Segment Open

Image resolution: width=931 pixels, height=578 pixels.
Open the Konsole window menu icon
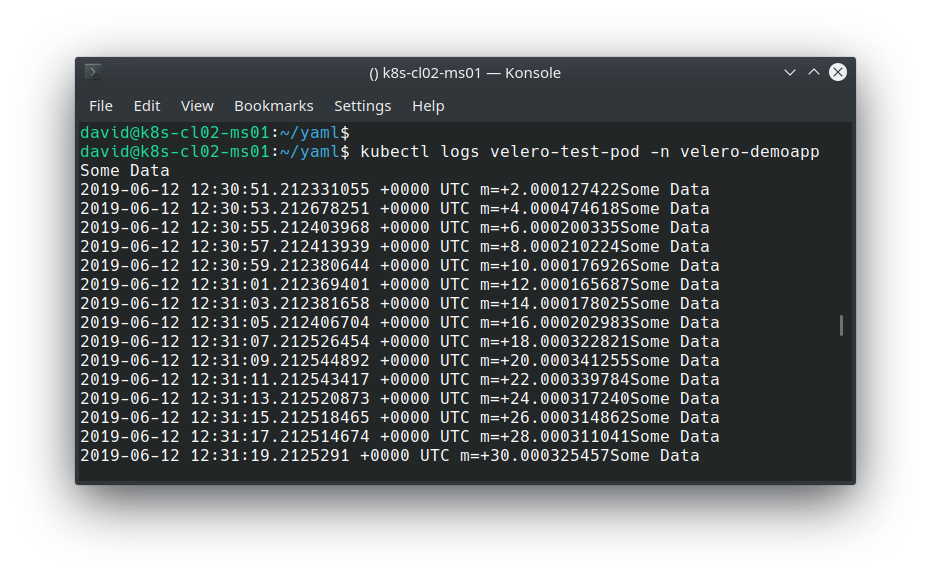(x=93, y=72)
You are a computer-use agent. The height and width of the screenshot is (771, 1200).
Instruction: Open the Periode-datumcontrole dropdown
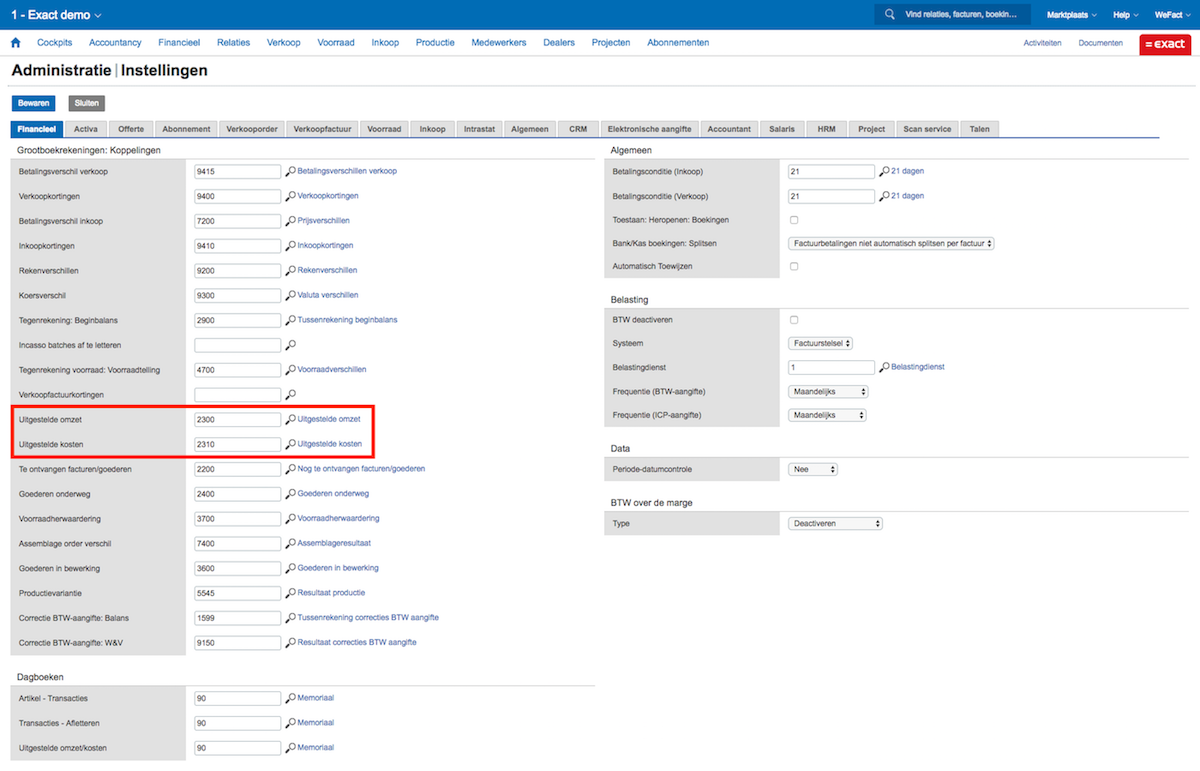coord(812,469)
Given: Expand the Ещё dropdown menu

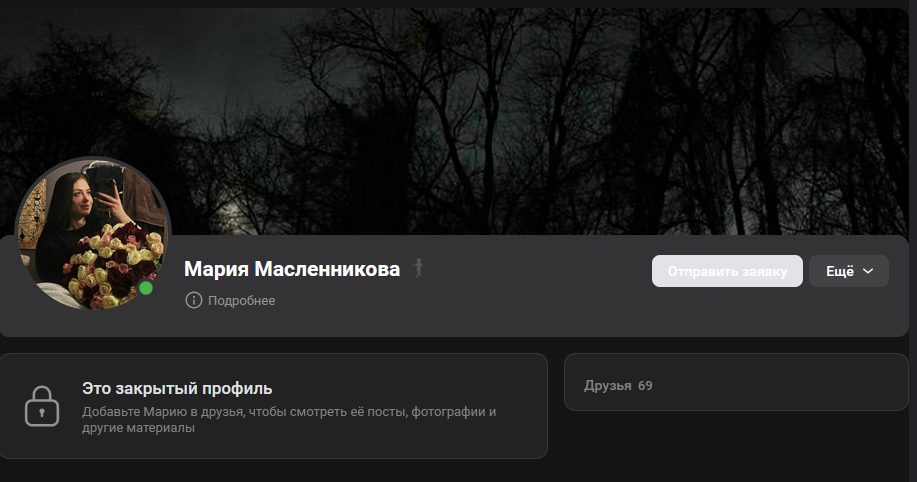Looking at the screenshot, I should tap(849, 271).
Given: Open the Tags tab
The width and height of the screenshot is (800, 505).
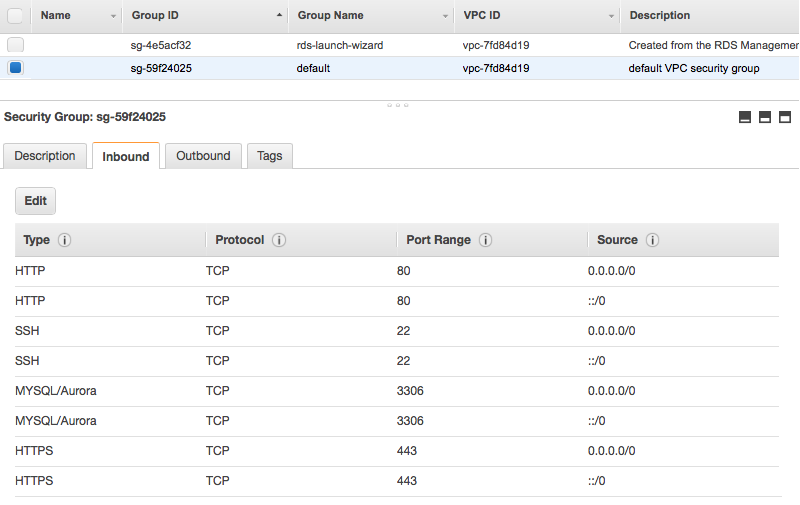Looking at the screenshot, I should coord(269,156).
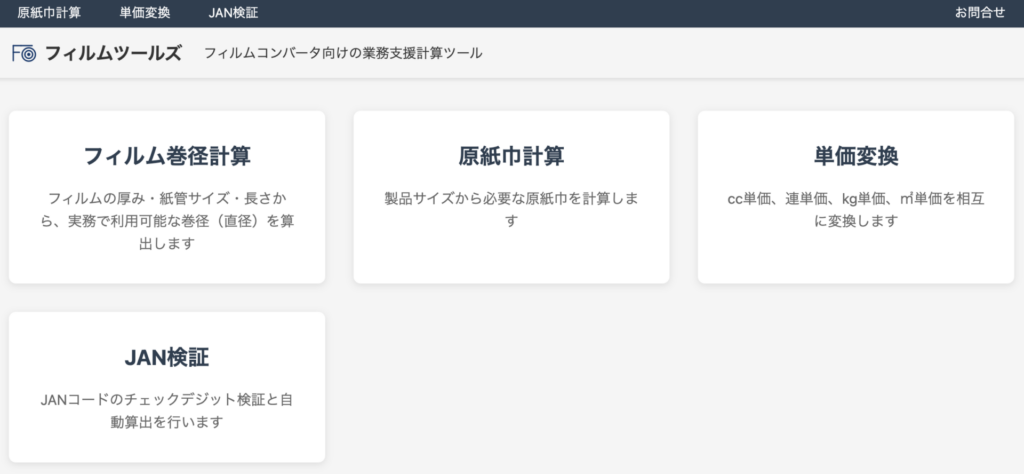
Task: Open the 単価変換 card heading
Action: (855, 156)
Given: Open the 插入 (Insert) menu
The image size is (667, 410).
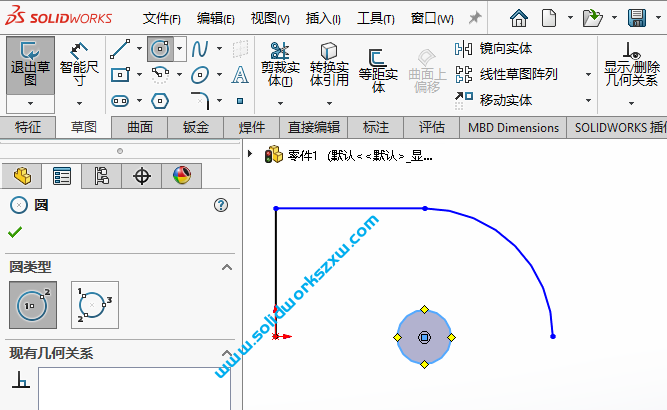Looking at the screenshot, I should click(322, 18).
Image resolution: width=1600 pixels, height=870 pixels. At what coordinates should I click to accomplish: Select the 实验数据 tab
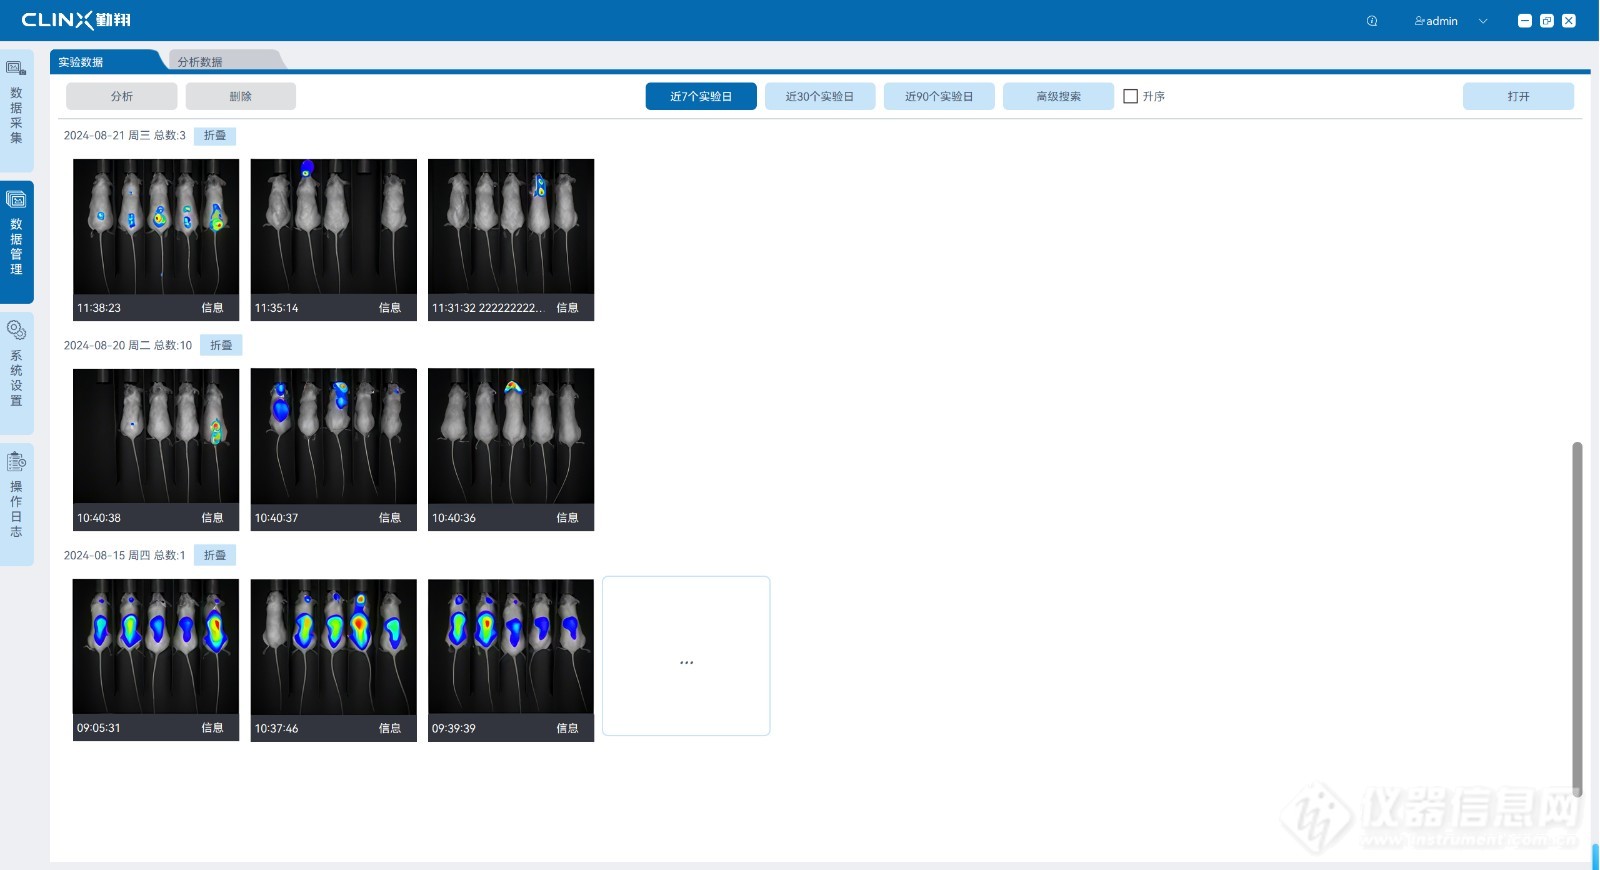pyautogui.click(x=81, y=62)
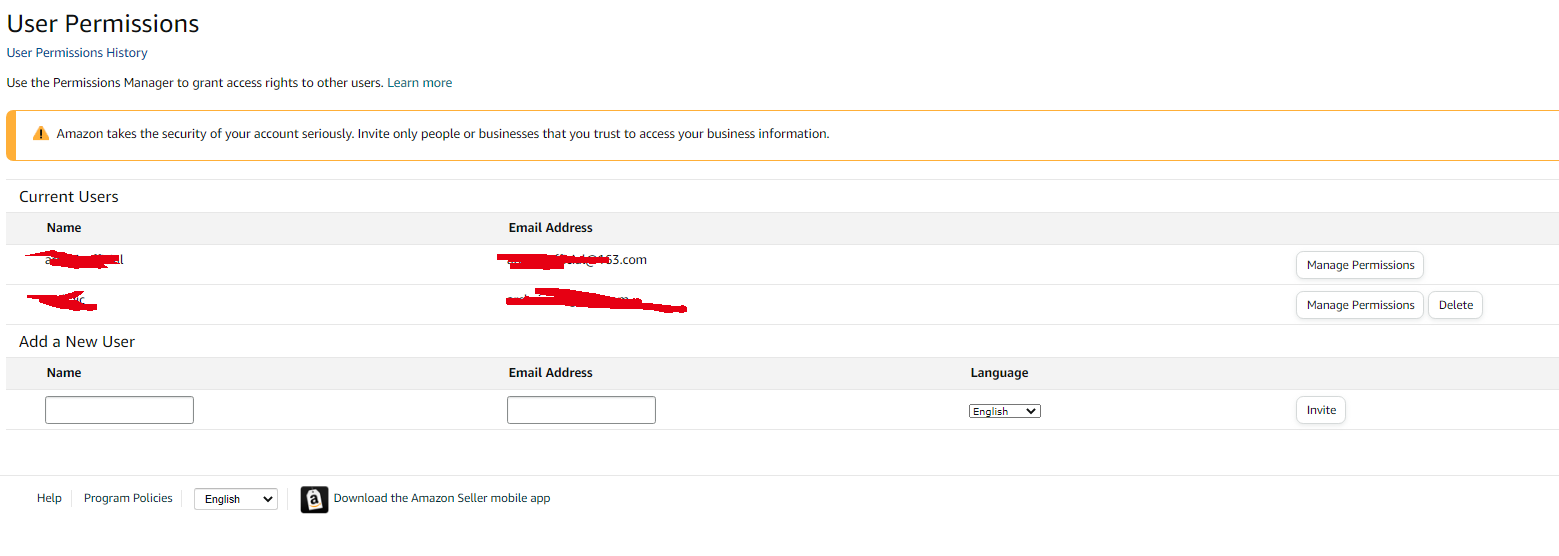Click the Invite button
Image resolution: width=1559 pixels, height=556 pixels.
[1321, 410]
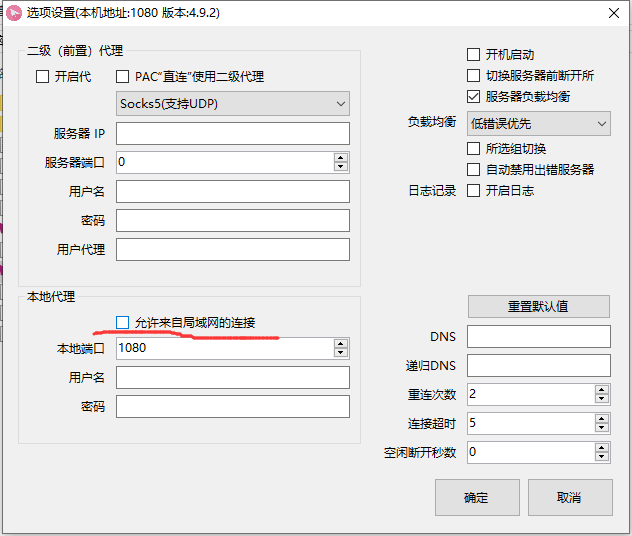The image size is (632, 536).
Task: Tick 允许来自局域网的连接 checkbox
Action: click(x=123, y=322)
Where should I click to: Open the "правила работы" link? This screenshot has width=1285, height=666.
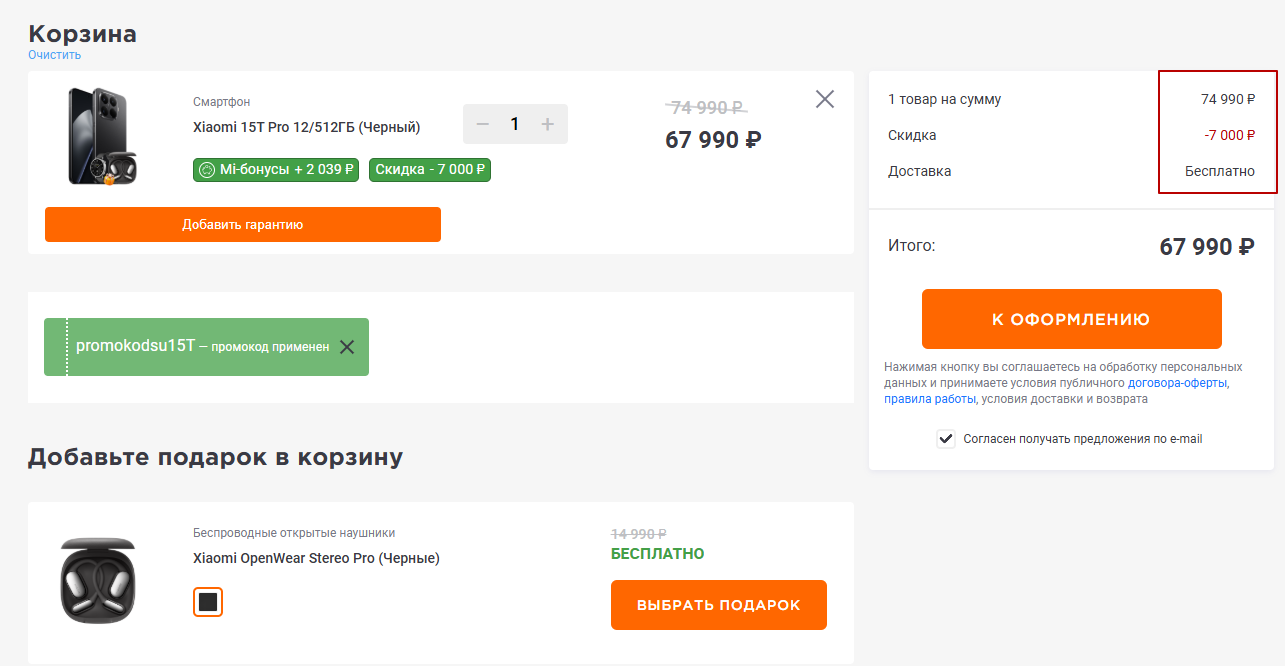(x=929, y=399)
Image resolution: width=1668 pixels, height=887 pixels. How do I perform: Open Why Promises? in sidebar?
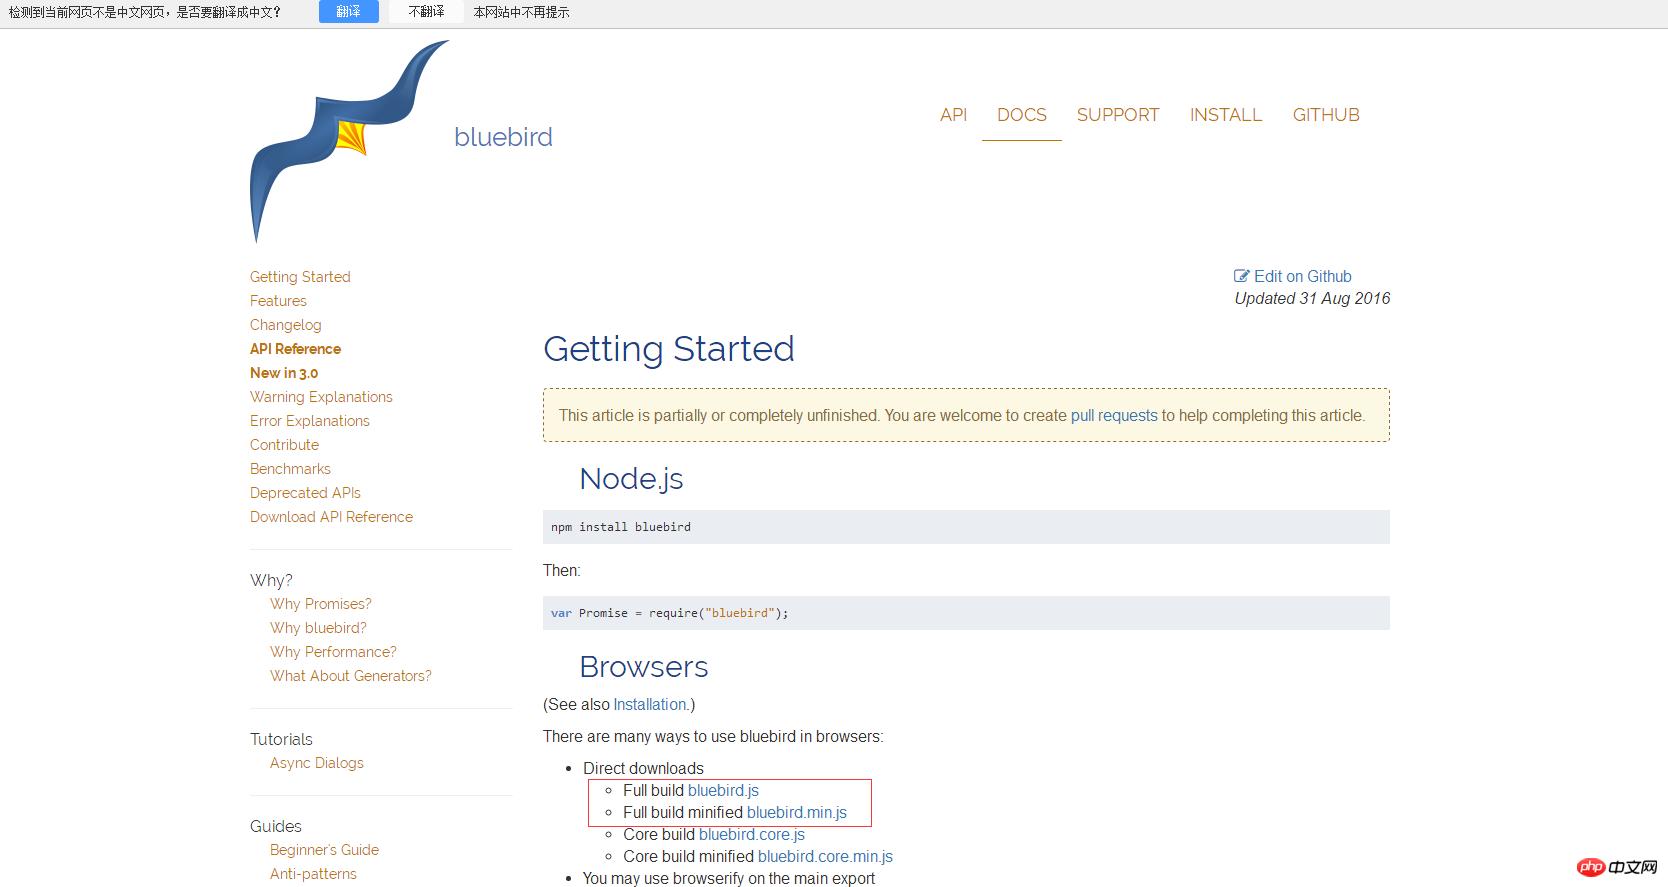click(320, 604)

Segment Closed

• EXERCISE
Word-for-word output of the material above is needed, with the pictures left out.

• ANSWER TO THIS PROBLEM
Image resolution: width=931 pixels, height=578 pixels.
Open the Konsole window menu icon
(x=93, y=72)
You are a computer-use agent. The height and width of the screenshot is (771, 1200).
Instruction: Open the Periode-datumcontrole dropdown
coord(812,469)
Given: Expand the Ещё dropdown menu

Looking at the screenshot, I should tap(849, 271).
Given: Open the Tags tab
The width and height of the screenshot is (800, 505).
Looking at the screenshot, I should coord(269,156).
Task: Open the 単価変換 card heading
Action: (855, 156)
Given: Open the 插入 (Insert) menu
The image size is (667, 410).
Looking at the screenshot, I should click(322, 18).
Image resolution: width=1600 pixels, height=870 pixels. At what coordinates should I click to accomplish: Select the 实验数据 tab
pyautogui.click(x=81, y=62)
Click the Invite button
Image resolution: width=1559 pixels, height=556 pixels.
[1321, 410]
The image size is (632, 536).
Task: Tick 允许来自局域网的连接 checkbox
Action: click(x=123, y=322)
Where should I click to: Open the "правила работы" link? This screenshot has width=1285, height=666.
(x=929, y=399)
Image resolution: width=1668 pixels, height=887 pixels. How do I perform: Open Why Promises? in sidebar?
click(320, 604)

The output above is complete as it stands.